A month ago, Mark Zuckerberg emerged from his nutrient-replenishment coffin to conduct a typically dead-eyed tour through the Facebook-enabled dystopia he wishes we were all trapped in. This time around he was explaining how Facebook was pivoting from being a social media company to being a “metaverse” company dedicated to making the “embodied internet” a reality.

Ugh. And now I feel dirty.

Zuckerberg is far from the first person to describe the metaverse – Neal Stephenson coined the term in his iconic 1992 (and not exactly pro-metaverse) novel Snow Crash – but Zuck’s the highest profile person to articulate how a family of existing technologies might come together to bring it to fruition.

While the response in the real universe ranged from cynical to alarmed, it’s fair to say that crypto saw the reports, looked at the current NFT frenzy and said

Crypto eats the world

I’m sure there were people in the crypto industry talking about the metaverse before Zuck got to it, but since then the term has become an overarching theme, a way of bringing together all the different facets of NFT culture and articulating how and why there might be emotional and financial value in owning a $300,000 JPEG of a penguin. (Or, at a less insane scale, fan tokens for your favourite soccer club).

If, like me, you’ve been having trouble wrapping your head around the insanity, I found the virtual galleries generated by Oncyber.io to be a good starting point. You may quibble about the quality and the prices being fetched by many NFTs are undoubtedly, for lack of a better word, dumb, but seeing a collection arrayed like that you begin to understand how these could become important statements of digital identity.

However it’s when you start thinking about the capacity of NFTs to underpin everything from real estate to gaming loot to concert tickets, passports, medical and academic records, professional histories, voting rights and so much more that you begin to see what’s really at stake. This is literally who we are and how we interact with the world.

A decade ago, venture capitalist Marc Andreesen claimed that software was eating the world. As CoinJar CEO Asher Tan recently argued, the same could now be said for crypto.

Death to the internet

The reason people are grasping for a term like “metaverse” is because the word “internet” no longer fully captures the ever-growing web of games, platforms, devices and tech stacks that constitutes the present day digital experience.
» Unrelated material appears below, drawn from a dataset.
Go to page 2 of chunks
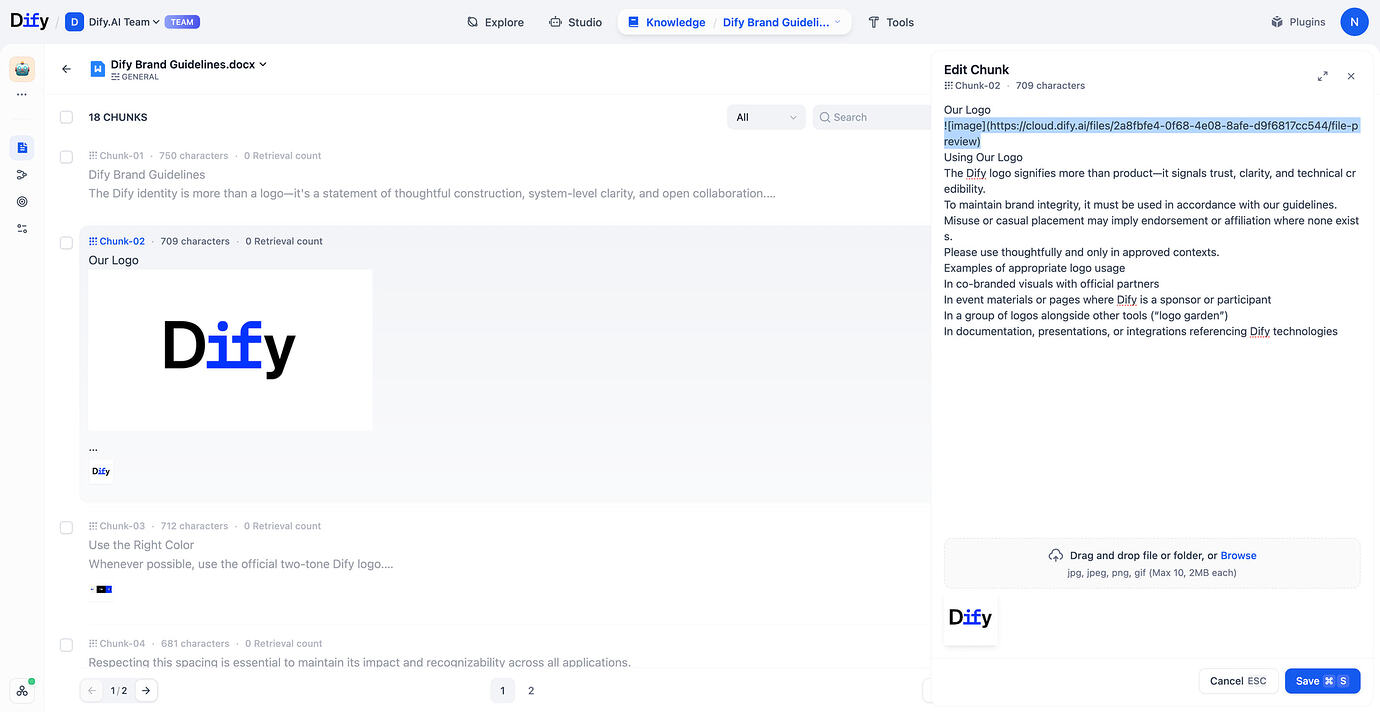 [531, 690]
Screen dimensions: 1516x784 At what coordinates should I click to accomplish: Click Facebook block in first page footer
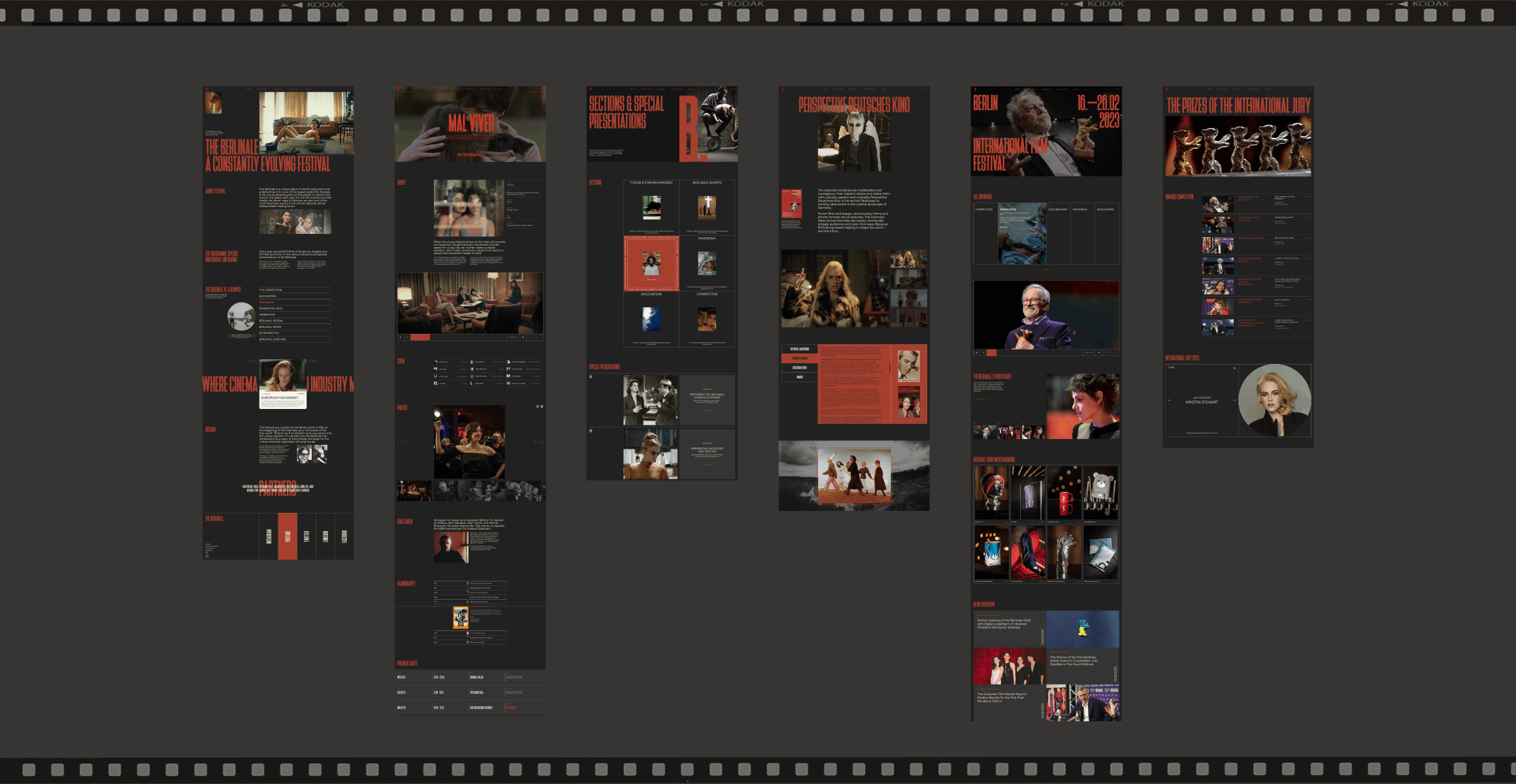coord(344,536)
Right now your gaming console is largely separate from your social media profiles, your crypto holdings, your reading habits, your aesthetic choices, your job, your hobbies, your friends.
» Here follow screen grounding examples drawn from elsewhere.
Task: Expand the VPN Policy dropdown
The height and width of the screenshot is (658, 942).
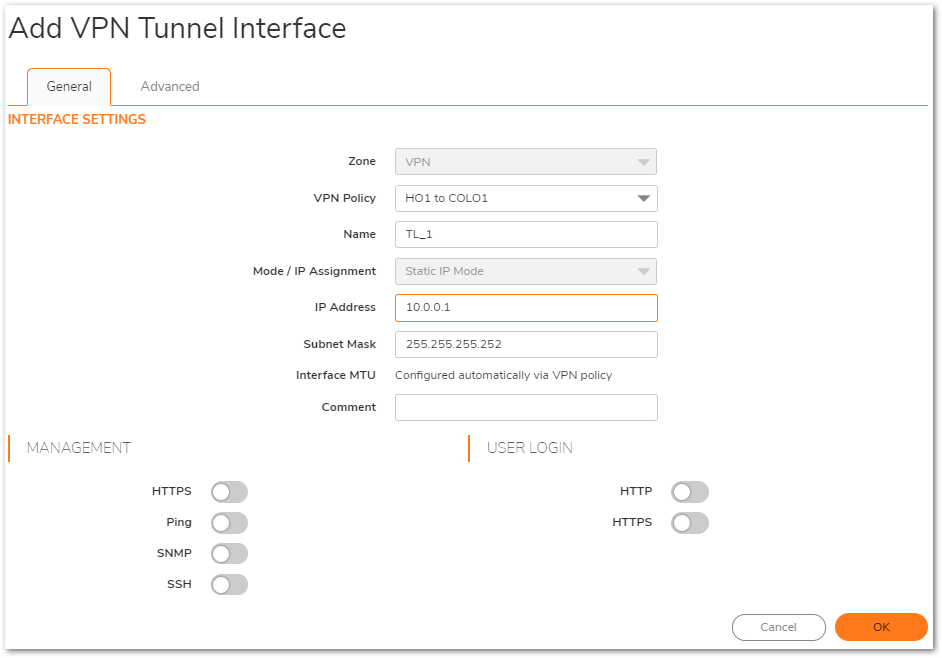Action: coord(525,198)
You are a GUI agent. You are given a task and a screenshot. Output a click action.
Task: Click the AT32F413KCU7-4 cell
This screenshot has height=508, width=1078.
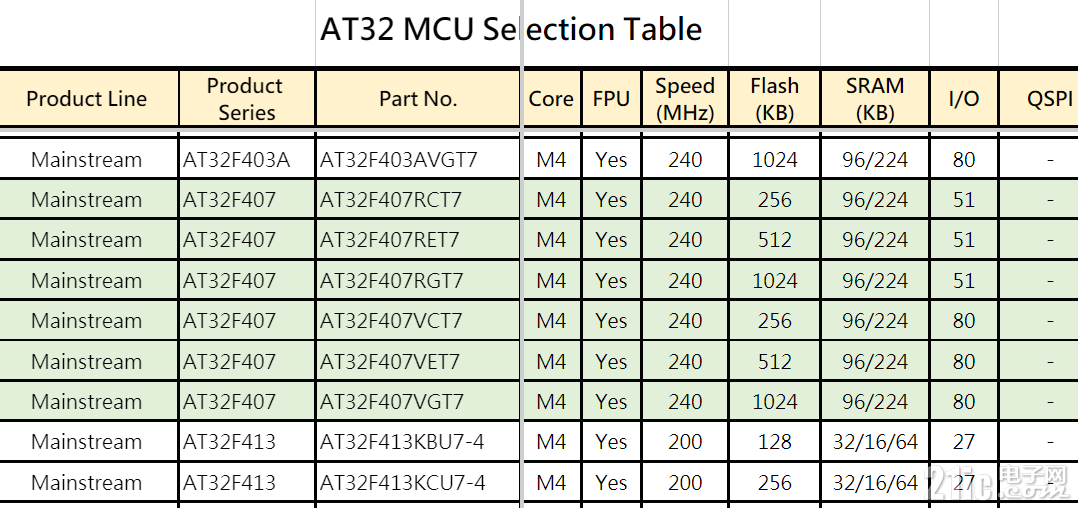click(417, 483)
What the metaverse suggests is that soon your digital presence will spread seamlessly from place to place, looking to the outside world like a cohesive whole and in so doing become an entire universe of linked and increasingly complex online identities.
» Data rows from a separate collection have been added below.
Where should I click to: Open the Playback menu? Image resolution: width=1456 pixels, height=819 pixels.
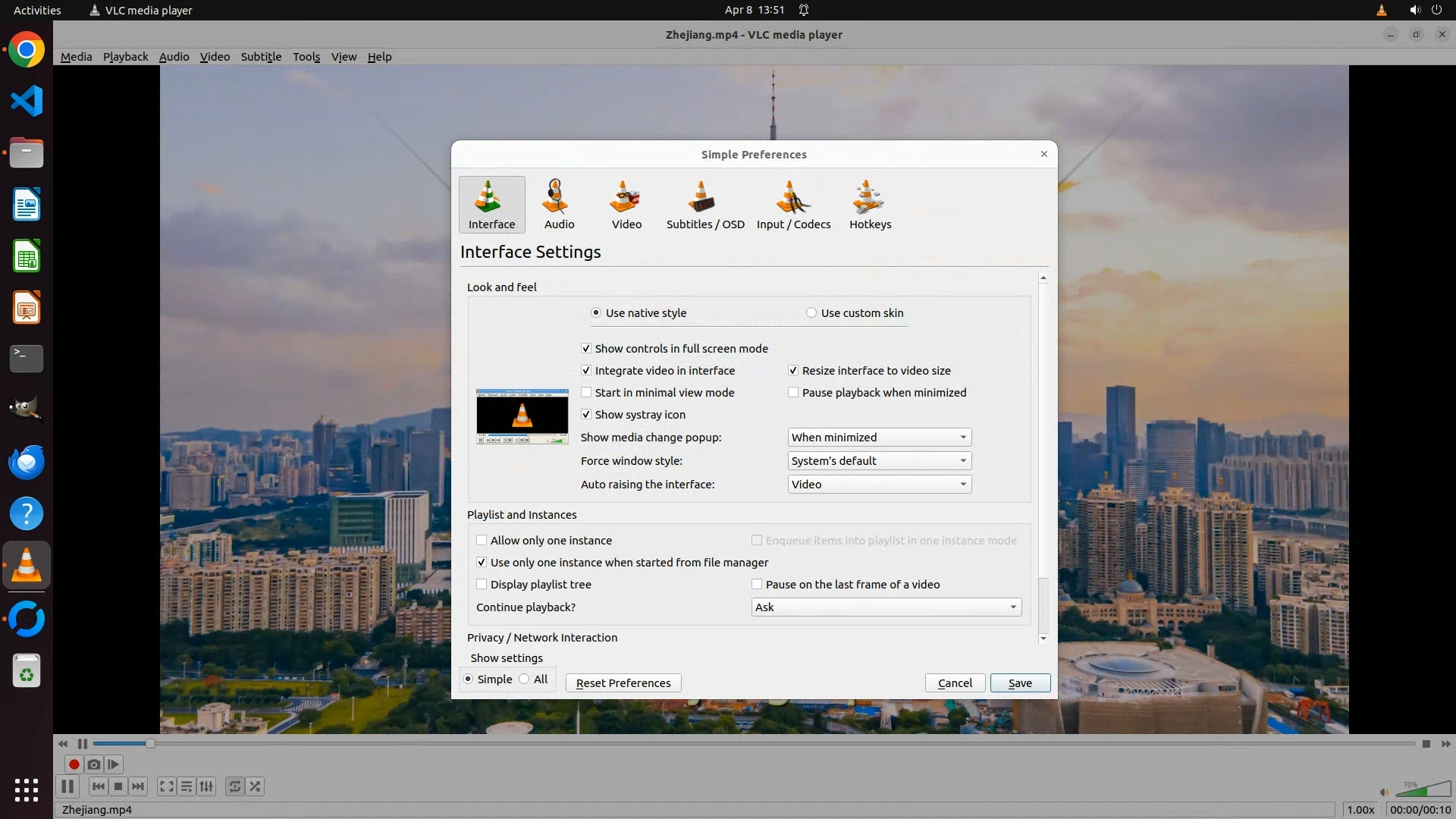125,57
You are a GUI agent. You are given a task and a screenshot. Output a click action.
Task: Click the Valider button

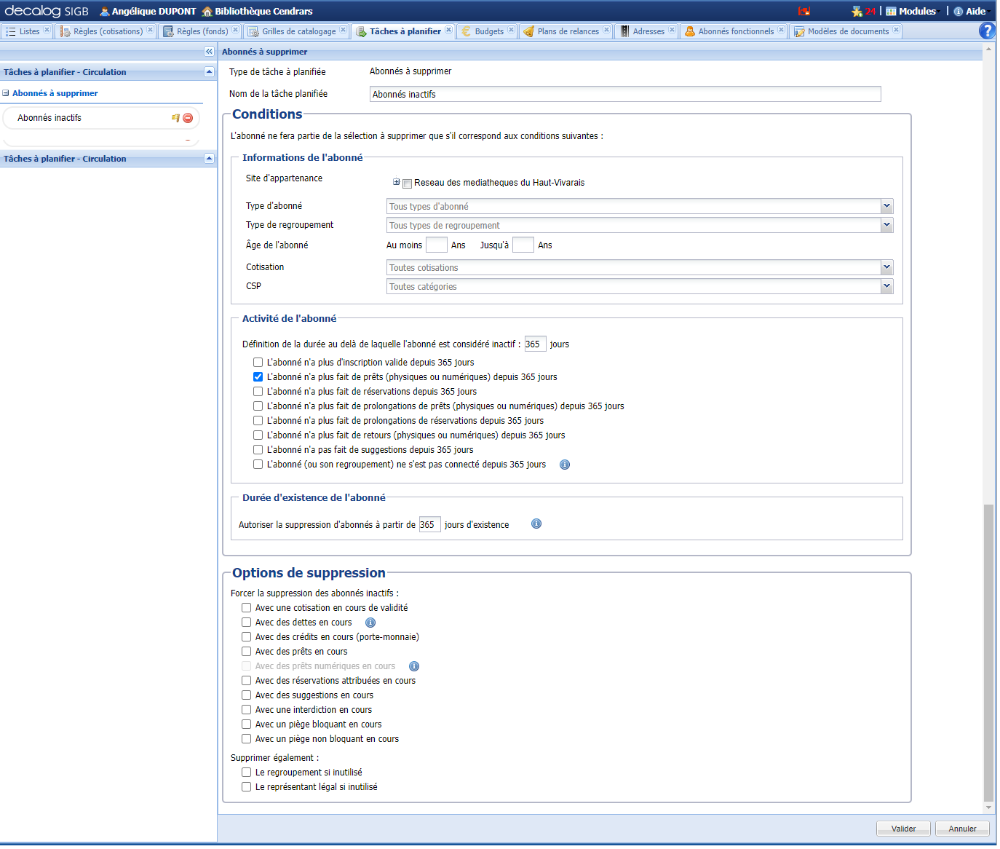(x=902, y=828)
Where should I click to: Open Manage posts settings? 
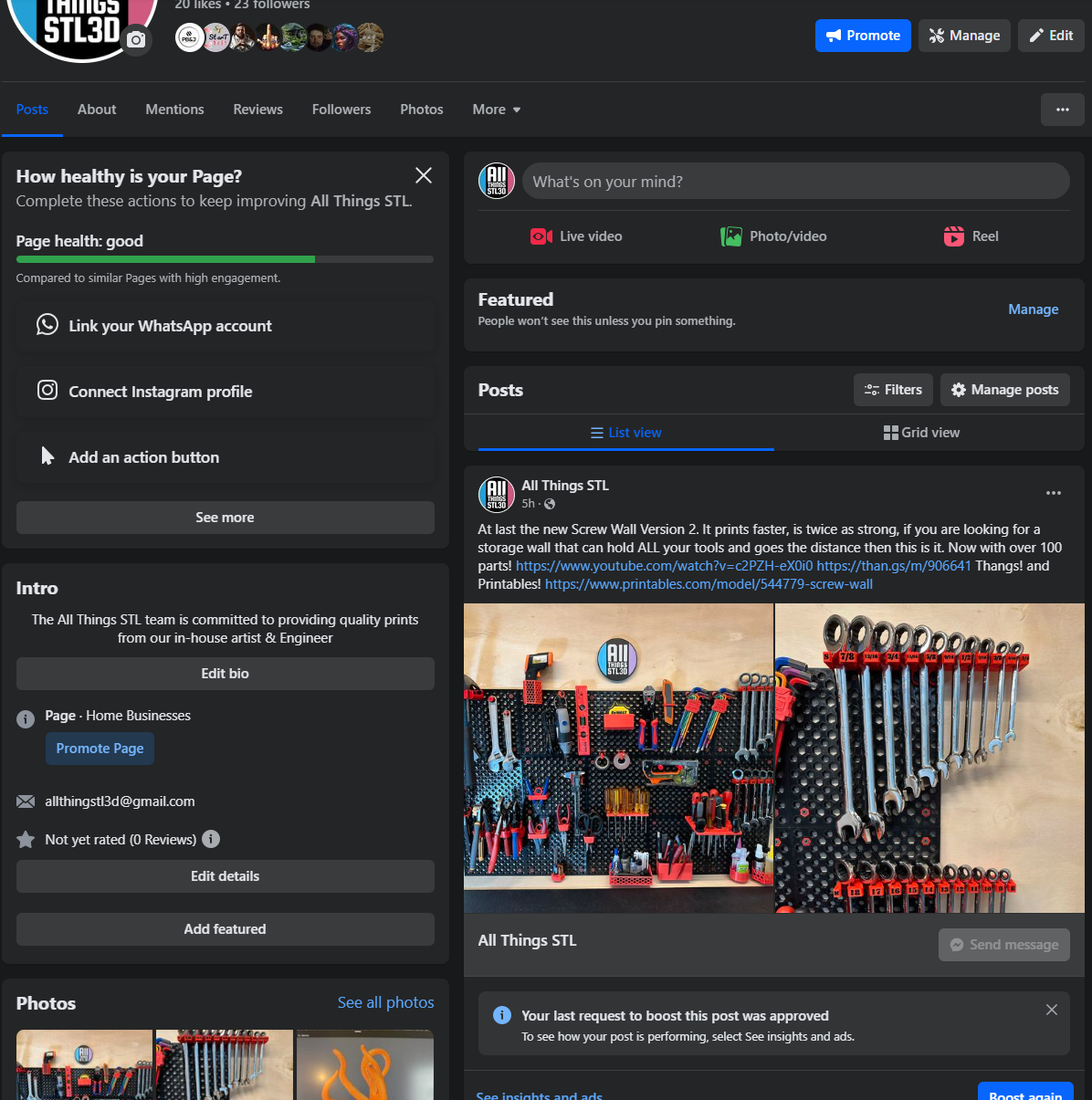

In the hands of a company like Facebook, it’s a hellish and claustrophobic prospect. Perhaps the promise of crypto is that the foundations of the metaverse can be built upon a permissionless, democratised and properly global network instead – where your identity could actually be owned by, well, you.

But until that comes to pass I guess we’re stuck here paying a hundred thousand dollars for a picture of a rock. What a time to be alive.